Fue así: Mota, durante el resto de la tormenta, tuvo que refugiarse en la parte de atrás, la única donde el fuego no había llegado y, sin poder hacer nada, escuchar la lluvia y ver, en los recorridos del agua que se filtraba por el techo de lona, los recorridos que para él ahora estaban cerrados; y abajo, en los charcos que se formaban en el piso, los lugares a los que ahora nunca podría llegar.
***
Tardó un día entero en volver. Alguien lo llevó hasta Rosario y de ahí logró que lo dejaran en Zárate, desde donde llamó por teléfono a Vicky.
–Estoy en Zárate –dijo.
–Voy para allá –dijo ella.
Durante el viaje casi no hablaron. El motor de la vieja F-100 sonaba parejo en medio de la noche y Mota imaginó que a los costados del camino se extendía una laguna. No era muy profunda y él pensó en detenerse, en tomar a Vicky de la mano y atravesar la laguna a pie en medio de la oscuridad.
Ya en la casa, dijo:
–Voy a llamar a Saba.
–¿A quién?
–Al que me vendió el camión. Que lo vaya a buscar y que me devuelva parte de la plata. Algo me va a devolver...
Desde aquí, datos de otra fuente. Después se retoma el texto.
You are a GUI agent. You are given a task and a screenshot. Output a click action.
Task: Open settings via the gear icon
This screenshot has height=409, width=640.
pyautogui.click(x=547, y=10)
–¿Y si no te devuelve nada?
–No me importa, empezamos de nuevo.
Se abrazaron.
Después Vicky preguntó:
–¿Y vamos a terminar la casa?
–Sí, a ver hasta dónde llegamos.
Ella dijo que la esperara y más tarde volvió con una botella de vino, un pollo y algunas verduras. Cocinaron, comieron y, antes de acostarse –no había tiempo que perder—, Mota se ofreció a ayudar con los platos sucios y las sobras de la cena.